Many vehicles used by unmarked soldiers have Russian license plates. Ukrainian troops reported that the pro-Russian forces stated they were Russian, spoke perfect Russian, and in one case arrived in Russian planes

===Commanders===
- Chief of General Staff - General of the Army Valery Gerasimov
- Commander, Southern Military District -
- Russian Occupational Forces - Lieutenant General Igor Turcheniuk, deputy commander, Southern Military District
- Black Sea Fleet - Vice Admiral Aleksandr Vitko
- Main Intelligence Administration (GRU) - Lieutenant General Igor Sergun

===Land force===
- 18th Detached Yevpatorian Red Banner Guards Motorised Rifle Brigade (Chechen Republic) (18-я гвардейская Евпаторийская Краснознаменная мотострелковая бригада).
  - 1st Mechanized Battalion "Vostok"
- 31st Air Assault Brigade (Airborne Forces) (Ulyanovsk)
- 76th Guards Air Assault Division (Airborne Forces), possibly (Pskov)
- 7th Guards Airborne Division (Airborne Forces) (Novorossiisk), possibly
- 22nd Spetsnaz Brigade (GRU) (Krasnodar Krai), allegedly
- 45th Detached Reconnaissance Regiment (Moscow)

===Navy===
- Black Sea Fleet
  - 810th Naval Infantry Brigade
  - Kuban Cossacks (used as auxiliaries)
  - four ships purposely scuttled to block the Southern Naval Base of Ukraine
  - Important ships: Moskva
- Baltic Fleet
- Northern Fleet

==Ukraine==

On 19 March 2014, the Ukrainian military announced plans to withdraw all personnel and their families (up to 25,000 people) from the Crimean peninsula.

Units that RUSI identified in the Crimea:
- 55th Anti-Aircraft Rocket Regiment
- 36th Separate Coastal Defense Brigade, Pereval'ne
  - 5th Marine Battalion, Feodosiya
- 801st Naval Spetsnaz Battalion, Feodosiya

===Air force===

- 204th Tactical Aviation Brigade, Belbek Air Base: Base mostly occupied by pro-Russian forces since February 27, fully taken over by Russian soldiers on 23 March.

===Navy===
On 19 March, Russian media reported that the Russian flag flew over 189 Ukrainian military units, and that there were no naval vessels in Crimea still flying the Ukrainian flag.

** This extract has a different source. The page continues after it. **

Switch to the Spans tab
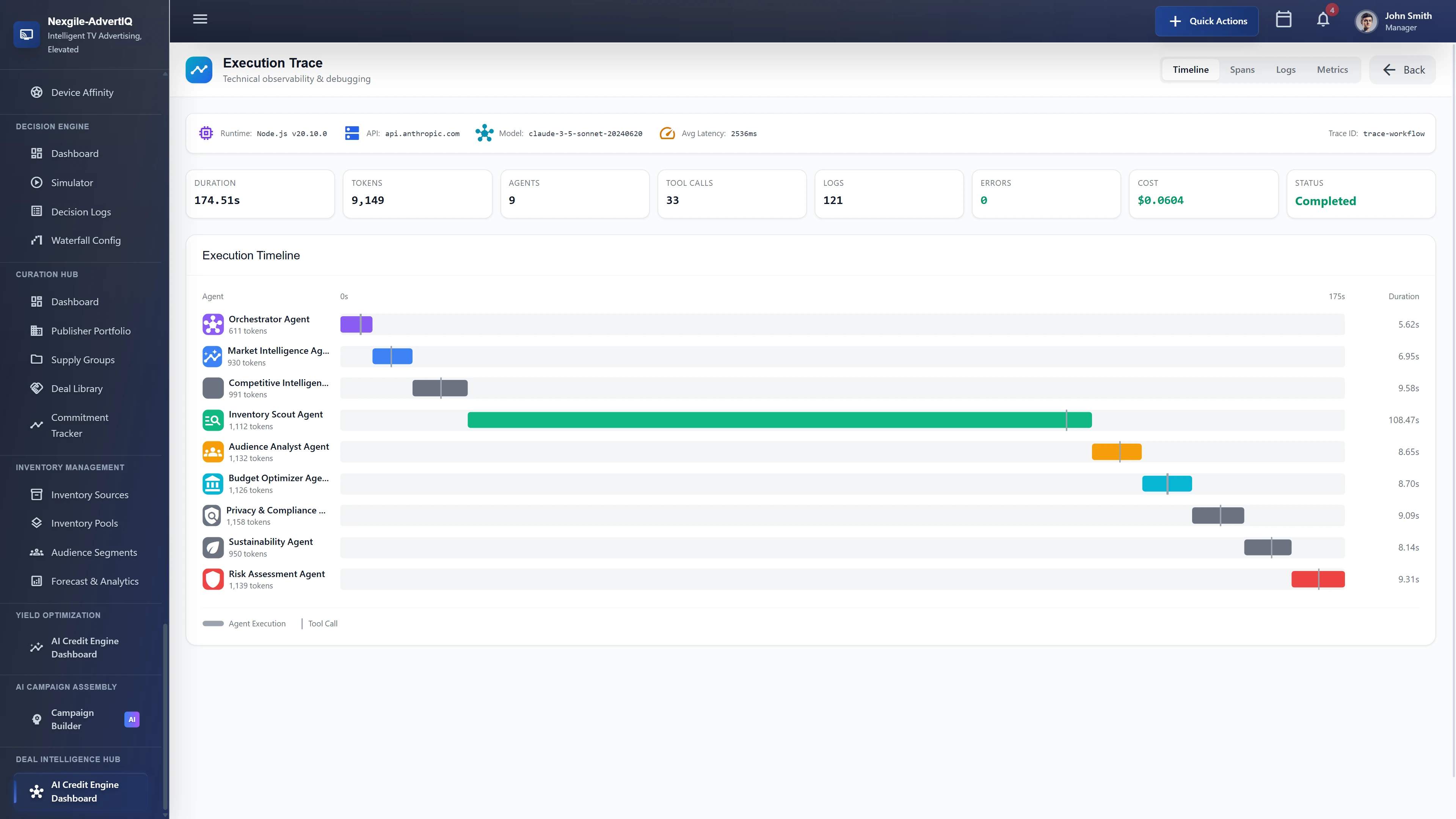Screen dimensions: 1456x819 point(1243,69)
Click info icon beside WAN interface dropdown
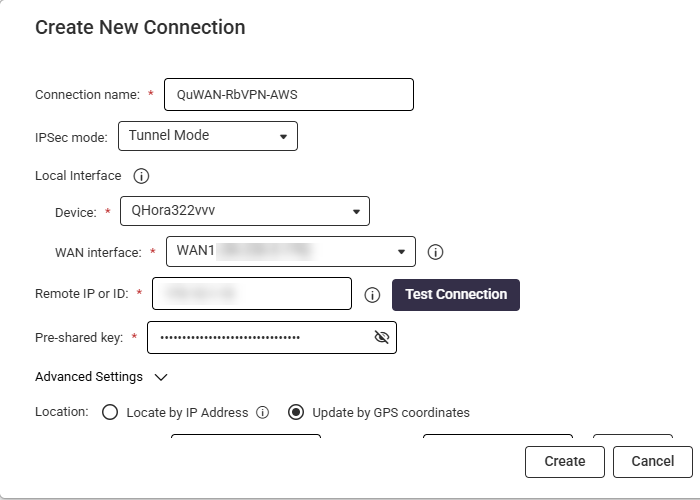700x500 pixels. coord(435,252)
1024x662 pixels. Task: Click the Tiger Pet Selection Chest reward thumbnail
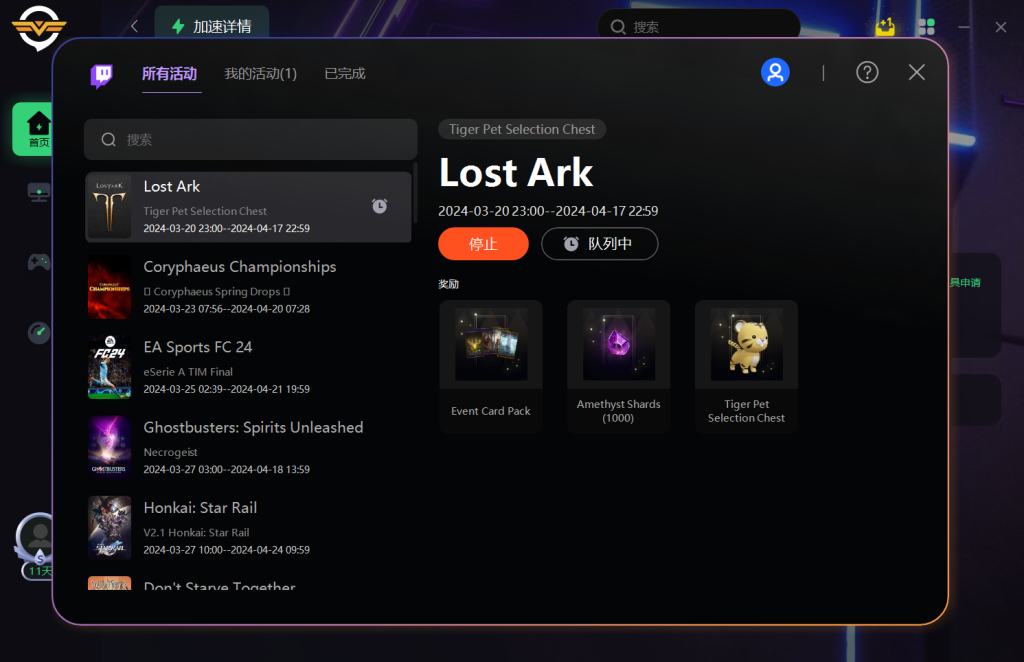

====Southern Naval Base (Ukraine)====
The Ukrainian fleet was largely surrounded by the Russian fleet and thus inoperable by the Ukrainian command. On the Donuzlav Lake since the night between 5 and 6 March, seven Ukrainian vessels were blocked by sunken Russian vessels. Lutsk (U205), Vinnytsia (U206), Chernihiv (U310), Cherkasy (U311), Henichesk (U360), Kirovohrad (U401) and Konstyantin Olschansky (U402)

====Sevastopol Naval Base====
Two Ukrainian vessels were trapped in the Bay of Sevastopol at the Streletska bukhta, a submarine Zaporizhzhia (U01) and a small anti-submarine vessel Khmelnytskyi U208.

===Land forces===

==== Internal Troops of Ukraine ====
Source:
- 9th Independent Interior Troops Brigade, Simferopol
- 42nd Independent Interior Troops Brigade, Sevastopol
- 47th Independent Interior Troops Brigade, Feodosia
- 15th Independent Interior Troops Battalion, Yevpatoria
- 18th Motor Police Battalion, Gaspra

==== State Border Guard Service ====

- Independent Special Purpose Border Guard Battalion, Yalta

==Autonomous Republic of Crimea==

Crimea was controlled by a mixture of militias and unmarked, pro-Russian soldiers. The new authorities in Crimea announced the creation of the independent Armed Forces of Crimea, which as of 10 March apparently included about 186 soldiers.